As a Spanish resident taxpayer living in a Spanish property, you need to prove your inclusion in the Census of Taxpayers to qualify for the special tax regime.
If you appoint a representative to accelerate your submission, they will need to present their address in the Spanish territory, along with the following:
- Foreign Identity Number (NIE), a Spanish identification number
- Surname, name or company name
- For natural persons, their first surname and, where appropriate, the second surname
- For legal persons and entities, their company name or full name of the entity, without acronyms
- Address and telephone number
Spain’s Special Expat Regime – Things to Know
This special expat regime doesn’t just apply to high-powered entrepreneurs or company leaders. It’s also available if you’re a worker sent to work for a company (whether your current one or a new employer) within Spanish territory.
In that case, you must notify the Spanish tax authorities within six months of starting to pay taxes on your employment income in Spain.
Displacement Due to an Employment Contract
You must share your employer’s NIF, first name, surname or business name.
If you receive employment income from a Spanish company, you need to attach supporting documents issued by the employer expressing:
- The recognition of the labour or statutory relationship with the taxpayer
- The start date of the activity that appears in the registration with Spanish social security authorities
- The work centre and its address
- The duration of the employment contract.

*Material*:
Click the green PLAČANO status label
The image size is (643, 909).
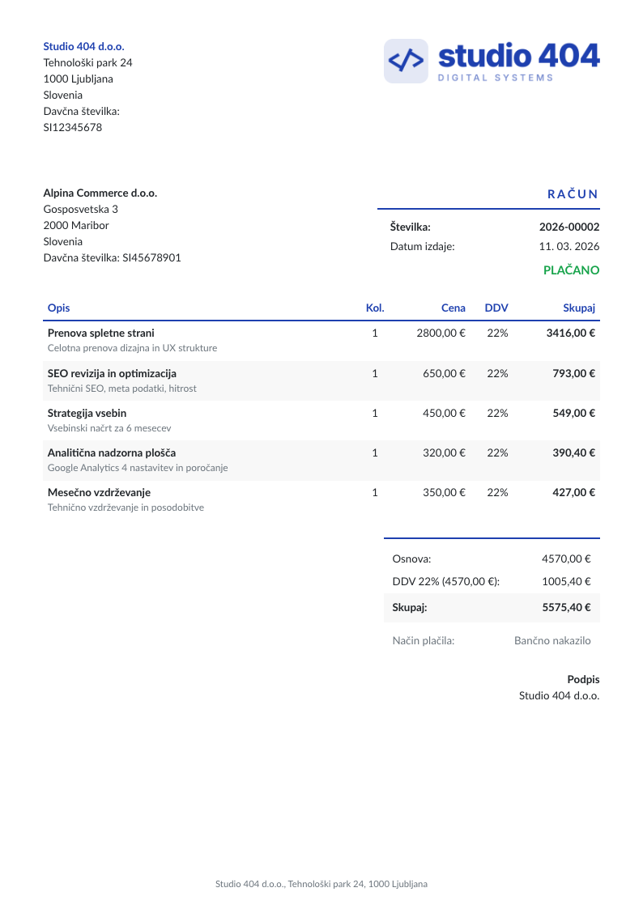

*Exercise instructions*:
1 - In the passage on Spain's expat tax regime, please repeat the part starting at "In that case, you" and ending at "the employment contract.", switching "six months" to "three months".
2 - In the passage on Spain's expat tax regime, what details about the employer must be shared when the displacement is due to an employment contract?
3 - Extend the passage on Spain's special expat tax regime, picking up after its final sentence.

*Answers for this exercise*:
1 -
In that case, you must notify the Spanish tax authorities within three months of starting to pay taxes on your employment income in Spain.
Displacement Due to an Employment Contract
You must share your employer’s NIF, first name, surname or business name.
If you receive employment income from a Spanish company, you need to attach supporting documents issued by the employer expressing:
- The recognition of the labour or statutory relationship with the taxpayer
- The start date of the activity that appears in the registration with Spanish social security authorities
- The work centre and its address
- The duration of the employment contract.

2 - The employer's NIF, first name, surname or business name.

3 -
In the case of a displacement ordered by your employer, you need to attach a copy of the letter of posting from the employer, as well as a supporting document issued by this non-Spanish company.
Exercising a Waiver of the Special Tax Regime
Taxpayers who have opted for this special tax regime are able to then waive their application. We suggest doing this with caution. If you choose to waive this tax regime, you will not be able to apply again.
You need to communicate your resignation during November and December prior to the tax year you want to leave the special tax regime.
Exclusion from the Special Tax Regime
Taxpayers who have successfully applied for this tax regime and who fail to comply with any of the determining conditions will be excluded from the regime. The exclusion will take effect when the breach occurs.
The notification of the exclusion will be issued within one month of non-compliance.
Termination of Special Tax Regime
When your arrangement ends, you must notify the Spanish tax system within a month of the end of your transfer to Spanish territory.
Spain’s Other Special Tax Regime
The expat tax regime isn’t the only special tax regime for tax residents in Spain.
Foreign Securities Holding Entities (ETVE), also known as Spanish holding companies, can benefit from a special regime consisting of an exemption from dividends or capital gains obtained from holding shares or holdings in foreign companies.
These are, therefore, companies with the potential for foreign investors to funnel their capital through a holding company established in Spain without having to pay taxes on the income derived from them.
The ETVE tax regime has been regulated in Spain since 1995 and was created with the aim of eliminating international double taxation with respect to shares in non-resident entities that carry out business activities.
The ETVE provides a 95% tax break on dividends received and capital gains from shares in both foreign and local companies through the ‘participation exemption’ (PEX) regime, as long as certain conditions are met.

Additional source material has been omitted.